Anna Wintour’s brief said, “Fashion is art.” And most men responded by dressing like they had something to prove. Some made efforts to appear prim and proper. And many did the opposite.
A sharper lapel here, a conceptual flourish there — the usual calibration between looking correct and looking interesting. You could see the effort in the seams.
And then came the outliers who were less concerned with the exercise of interpretation.
Indian menswear didn’t approach the theme as a problem to solve. It arrived with a vocabulary already intact. And floated in royalty this year.
Because, you see, with a theme as creatively vast as this, all men living under the shadow of minimalism panic, but Indian guys run towards maximalism. In Indian menswear, especially for royals and elites, maximalism was welcomed in style.
Which is why, even at its most elaborate, Indian menswear didn’t tip over the red carpet. It held.
Karan Johar: At His Maximal Best
© Instagram/Karan Johar
Karan Johar’s Met Gala debut in a Manish Malhotra creation and Tyaani jewellery could have easily tipped into chaos. A six-foot cape, hand-painted with mythological scenes inspired by Raja Ravi Varma, layered over a sharply structured black ensemble. On paper, it reads like too many ideas competing at once.
On the carpet, it didn’t. Because the look had a spine.
The base was disciplined with precise tailoring, right proportions, a silhouette that didn’t fight the body. Which meant the cape — dense with narrative, colour and 86 days of artisanal labour — didn’t overwhelm. It sat on something stable.
Up close, the work revealed itself in fragments. Brushstroke textures translated onto fabric. Gold-thread detailing catching light without screaming for it. Months of well-directed artisan work.
Manish Malhotra: Spoke His Own Language
© Instagram/Manish Malhotra
Manish Malhotra didn’t separate the designer from the wearer. He arrived with a city on his shoulders.
At the centre was a classic Indian bandhgala, layered under an architectural cape that carried the weight of process as much as design. Over 960 hours of work, more than 50 artisans across Mumbai and Delhi.
Hand-embroidered panels, densely worked yet balanced. Tonal depth instead of colour overload. A surface that kept revealing more the longer you looked — Dori, zardozi, chikankari, kasab, thread, texture, all in humble conversation rather than competition.
References to Mumbai’s cinematic landmarks ran through the piece. But what made the look from impressive to important was intent. For once, the craft wasn’t anonymous. The names and signatures of the artisans were woven into the garment itself. The artisans behind the work were acknowledged.
That changes how you see it.
Sawai Padmanabh Singh: Maximalism Originates From His Home
© Instagram/Gauravi Kumari
And then came the man who didn’t need to prove any of it.
Sawai Padmanabh Singh — Pacho — didn’t arrive with spectacle. He arrived with ease inside complexity.
A long, textured overcoat — richly quilted, intricately worked, but controlled in palette — layered over a sharply grounded black base. The look by Prabal Gurung revealed itself slowly.

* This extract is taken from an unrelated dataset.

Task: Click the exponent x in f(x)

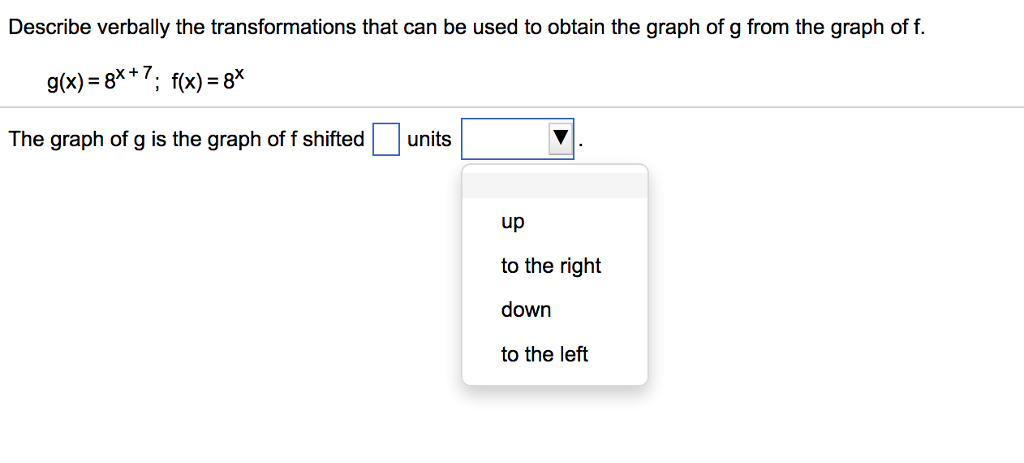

Jewellery sat where it belonged. It wasn’t styled for effect, but worn like it had always been there. The silhouette allowed movement, posture, presence of a royal body to do their work.
Nothing looked added at the last minute. Nothing looked uncertain. Sawai Padmanabh Singh and Princess Gauravi Kumari simply looked like two royals walking comfortably in their own premises.
This is what maximalism looks like when you’ve grown up around it.
What Most Indian Men Get WrongThe takeaway isn’t “dress like this.” It never is. You don’t need to be scared of maximalism. You just need to learn how to own it. Indian menswear never lacked richness — textiles, embroidery, layering, jewellery.
What it often lacks is permission. Permission to not dilute it. Permission to not apologise for it. Permission to carry it fully.
Since the moment these three walked on the red carpet, they weren’t trying to pull off maximalism. They were simply wearing it like it had always belonged to them.